The working substance also matters. Properties like specific heat capacity and compressibility affect how much heat the fluid can absorb and how much work it can deliver during expansion. Different fluids are better suited to different temperature ranges and engine designs.

Irreversibilities and Design

Real engines always fall short of their theoretical maximum efficiency because of irreversibilities:

• Friction between moving parts converts some work into waste heat
• Heat losses through engine walls to the surroundings
• Fluid leakage past seals and valves
• Incomplete combustion of fuel, leaving chemical energy unconverted

Engine design choices directly target these losses. Compression ratio, valve timing, turbine blade geometry, and insulation all influence how close the real engine gets to its ideal cycle efficiency.

Operating Conditions

Efficiency isn't fixed for a given engine. It shifts with operating conditions:

• Speed and load: Engines are typically optimized for a specific operating range; running outside that range increases relative losses
• Ambient temperature: A hotter environment raises the cold reservoir temperature, shrinking the temperature difference and reducing efficiency
• Heat transfer rates: At very high speeds, there may not be enough time for complete heat transfer, reducing the effective $Q_H$

Types of Heat Engines: Comparison

Internal Combustion Engines (ICEs)

Internal combustion engines burn fuel directly inside the engine cylinder. The combustion gases themselves are the working substance, and their expansion drives a piston. ICEs are compact and responsive, which is why they dominate transportation, but they tend to have lower thermal efficiencies (typically 25–35% for gasoline, 35–45% for diesel).

• Gasoline engines use a spark to ignite a premixed fuel-air charge. They operate on the Otto cycle: isentropic compression, isochoric (constant-volume) heat addition, isentropic expansion, isochoric heat rejection.
• Diesel engines compress air to a high enough temperature that injected fuel auto-ignites. They operate on the Diesel cycle: isentropic compression, isobaric (constant-pressure) heat addition, isentropic expansion, isochoric heat rejection. The higher compression ratios give diesel engines better efficiency than gasoline engines.

External Combustion Engines (ECEs)

External combustion engines burn fuel outside the engine to heat a separate working fluid. This separation allows them to use a wider variety of fuels and heat sources, and they can potentially achieve higher efficiencies, though they tend to be larger and slower to respond than ICEs.

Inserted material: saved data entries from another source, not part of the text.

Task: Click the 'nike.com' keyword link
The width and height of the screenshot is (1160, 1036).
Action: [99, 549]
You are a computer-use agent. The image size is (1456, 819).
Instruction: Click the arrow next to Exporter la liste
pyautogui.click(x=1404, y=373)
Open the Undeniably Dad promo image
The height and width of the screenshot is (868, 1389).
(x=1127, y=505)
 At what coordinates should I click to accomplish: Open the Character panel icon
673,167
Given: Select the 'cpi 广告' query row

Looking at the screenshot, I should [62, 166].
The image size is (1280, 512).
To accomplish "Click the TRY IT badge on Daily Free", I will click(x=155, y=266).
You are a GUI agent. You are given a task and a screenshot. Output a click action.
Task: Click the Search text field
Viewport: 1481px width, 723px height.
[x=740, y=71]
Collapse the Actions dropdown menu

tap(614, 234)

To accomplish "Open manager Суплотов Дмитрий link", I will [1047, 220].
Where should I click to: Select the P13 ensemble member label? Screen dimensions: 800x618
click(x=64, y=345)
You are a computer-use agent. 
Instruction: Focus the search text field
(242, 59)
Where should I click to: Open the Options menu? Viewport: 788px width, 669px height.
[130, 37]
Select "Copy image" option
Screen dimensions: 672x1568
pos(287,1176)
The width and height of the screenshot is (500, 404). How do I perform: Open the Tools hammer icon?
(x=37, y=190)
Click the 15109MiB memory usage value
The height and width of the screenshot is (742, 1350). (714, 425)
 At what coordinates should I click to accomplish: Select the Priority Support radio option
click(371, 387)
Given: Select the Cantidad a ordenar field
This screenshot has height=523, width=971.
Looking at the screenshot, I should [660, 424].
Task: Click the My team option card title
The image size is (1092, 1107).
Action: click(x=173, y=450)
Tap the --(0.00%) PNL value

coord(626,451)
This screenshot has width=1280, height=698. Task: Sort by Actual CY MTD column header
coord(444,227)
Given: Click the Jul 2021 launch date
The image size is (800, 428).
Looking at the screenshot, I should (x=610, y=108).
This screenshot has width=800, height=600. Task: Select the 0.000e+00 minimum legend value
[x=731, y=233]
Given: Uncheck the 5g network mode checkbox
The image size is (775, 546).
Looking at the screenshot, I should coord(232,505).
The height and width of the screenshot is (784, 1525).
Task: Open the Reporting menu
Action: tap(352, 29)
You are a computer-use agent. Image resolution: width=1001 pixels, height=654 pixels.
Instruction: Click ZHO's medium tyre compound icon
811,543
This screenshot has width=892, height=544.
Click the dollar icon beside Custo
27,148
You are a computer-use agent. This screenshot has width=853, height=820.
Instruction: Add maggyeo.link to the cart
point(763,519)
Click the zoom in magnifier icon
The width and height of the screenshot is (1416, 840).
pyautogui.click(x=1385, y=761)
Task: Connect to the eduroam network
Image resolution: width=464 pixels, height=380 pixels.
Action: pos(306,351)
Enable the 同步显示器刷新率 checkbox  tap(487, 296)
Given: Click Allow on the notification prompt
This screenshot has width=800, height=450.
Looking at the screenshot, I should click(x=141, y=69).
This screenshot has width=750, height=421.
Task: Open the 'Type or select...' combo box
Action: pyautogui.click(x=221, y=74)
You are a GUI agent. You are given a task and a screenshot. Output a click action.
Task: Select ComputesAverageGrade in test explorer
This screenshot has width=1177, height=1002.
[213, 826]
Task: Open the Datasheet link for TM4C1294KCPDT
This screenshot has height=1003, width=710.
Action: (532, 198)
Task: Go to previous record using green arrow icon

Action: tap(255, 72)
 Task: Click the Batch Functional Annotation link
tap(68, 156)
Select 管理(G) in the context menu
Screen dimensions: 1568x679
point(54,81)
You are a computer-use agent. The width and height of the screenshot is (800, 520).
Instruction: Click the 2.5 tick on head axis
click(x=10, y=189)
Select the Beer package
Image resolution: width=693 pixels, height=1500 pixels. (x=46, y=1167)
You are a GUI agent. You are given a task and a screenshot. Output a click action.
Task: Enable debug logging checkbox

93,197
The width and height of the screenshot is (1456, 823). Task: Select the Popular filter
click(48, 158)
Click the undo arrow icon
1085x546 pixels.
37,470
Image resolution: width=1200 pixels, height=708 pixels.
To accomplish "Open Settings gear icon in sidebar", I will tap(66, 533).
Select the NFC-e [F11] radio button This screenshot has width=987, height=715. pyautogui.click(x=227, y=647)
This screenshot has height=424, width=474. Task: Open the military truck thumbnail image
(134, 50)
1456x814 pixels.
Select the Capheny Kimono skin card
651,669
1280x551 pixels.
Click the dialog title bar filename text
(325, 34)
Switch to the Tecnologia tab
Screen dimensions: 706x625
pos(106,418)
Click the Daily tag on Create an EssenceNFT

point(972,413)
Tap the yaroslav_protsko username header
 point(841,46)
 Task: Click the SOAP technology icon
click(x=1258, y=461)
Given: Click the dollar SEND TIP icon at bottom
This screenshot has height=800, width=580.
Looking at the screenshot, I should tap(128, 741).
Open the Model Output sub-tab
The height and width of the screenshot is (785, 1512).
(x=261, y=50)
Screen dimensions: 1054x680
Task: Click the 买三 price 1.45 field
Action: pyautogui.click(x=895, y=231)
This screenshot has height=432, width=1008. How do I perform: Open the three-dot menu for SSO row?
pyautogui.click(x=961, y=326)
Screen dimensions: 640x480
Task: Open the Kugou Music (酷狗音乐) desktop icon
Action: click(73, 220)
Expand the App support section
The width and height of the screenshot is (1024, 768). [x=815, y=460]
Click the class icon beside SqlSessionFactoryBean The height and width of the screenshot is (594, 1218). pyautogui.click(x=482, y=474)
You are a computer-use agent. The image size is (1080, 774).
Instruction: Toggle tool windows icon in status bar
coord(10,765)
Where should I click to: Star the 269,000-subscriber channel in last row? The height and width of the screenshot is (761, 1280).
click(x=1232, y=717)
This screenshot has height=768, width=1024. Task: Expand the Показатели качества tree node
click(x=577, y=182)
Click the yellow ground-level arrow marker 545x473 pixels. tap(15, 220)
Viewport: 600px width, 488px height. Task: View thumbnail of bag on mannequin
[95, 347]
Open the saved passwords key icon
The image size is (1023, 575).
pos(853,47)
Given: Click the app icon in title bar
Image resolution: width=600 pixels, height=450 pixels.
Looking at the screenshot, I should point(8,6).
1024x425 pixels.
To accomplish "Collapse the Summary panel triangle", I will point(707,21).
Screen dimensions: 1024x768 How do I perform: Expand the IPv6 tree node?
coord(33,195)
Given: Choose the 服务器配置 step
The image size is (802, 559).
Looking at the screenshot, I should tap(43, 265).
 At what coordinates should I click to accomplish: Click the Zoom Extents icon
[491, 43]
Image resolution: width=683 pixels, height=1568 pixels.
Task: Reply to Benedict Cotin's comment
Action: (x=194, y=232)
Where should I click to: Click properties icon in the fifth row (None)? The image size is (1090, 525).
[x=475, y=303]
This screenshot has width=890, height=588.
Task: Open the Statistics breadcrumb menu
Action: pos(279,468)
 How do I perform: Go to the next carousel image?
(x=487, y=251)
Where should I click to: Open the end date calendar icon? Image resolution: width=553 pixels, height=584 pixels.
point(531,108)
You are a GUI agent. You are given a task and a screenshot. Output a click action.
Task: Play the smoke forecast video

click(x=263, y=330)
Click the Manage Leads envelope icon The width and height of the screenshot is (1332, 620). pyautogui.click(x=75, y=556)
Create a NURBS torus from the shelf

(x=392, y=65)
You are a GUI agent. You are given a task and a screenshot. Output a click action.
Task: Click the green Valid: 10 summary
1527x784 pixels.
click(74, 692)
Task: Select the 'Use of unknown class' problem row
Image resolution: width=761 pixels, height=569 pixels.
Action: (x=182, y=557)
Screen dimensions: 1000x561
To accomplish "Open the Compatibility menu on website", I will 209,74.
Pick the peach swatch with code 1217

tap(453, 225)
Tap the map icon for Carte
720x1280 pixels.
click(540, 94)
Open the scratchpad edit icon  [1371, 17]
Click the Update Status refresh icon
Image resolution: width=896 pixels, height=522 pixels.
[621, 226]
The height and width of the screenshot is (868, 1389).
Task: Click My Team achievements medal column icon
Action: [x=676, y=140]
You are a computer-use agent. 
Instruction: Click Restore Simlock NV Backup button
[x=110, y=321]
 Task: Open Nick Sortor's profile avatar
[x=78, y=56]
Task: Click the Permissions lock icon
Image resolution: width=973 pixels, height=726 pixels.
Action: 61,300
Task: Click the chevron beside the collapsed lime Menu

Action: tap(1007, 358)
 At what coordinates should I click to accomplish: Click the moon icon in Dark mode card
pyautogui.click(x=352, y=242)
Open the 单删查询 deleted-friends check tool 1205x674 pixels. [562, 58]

• Steam engines heat water in a boiler to produce high-pressure steam, which drives a piston or turbine. They operate on the Rankine cycle: isentropic compression (pump), isobaric heat addition (boiler), isentropic expansion (turbine), isobaric heat rejection (condenser). Most large-scale power plants use this cycle.
• Stirling engines use a sealed gas (often air or helium) that is alternately heated and cooled to drive a piston. They operate on the Stirling cycle: isothermal compression, isochoric heat addition, isothermal expansion, isochoric heat rejection. In theory, the Stirling cycle can match Carnot efficiency, but real Stirling engines face practical limitations.

Gas Turbines

Gas turbines compress incoming air, mix it with fuel, and ignite the mixture. The resulting hot gases expand through a turbine to produce work. They offer high power-to-weight ratios, which makes them ideal for aircraft propulsion and peaking power plants.

Gas turbines operate on the Brayton cycle: isentropic compression (compressor), isobaric heat addition (combustion chamber), isentropic expansion (turbine), isobaric heat rejection (exhaust). In power generation, gas turbines are often paired with a steam cycle in a combined cycle plant, using the hot exhaust gases to drive a Rankine cycle and pushing overall efficiency above 60%.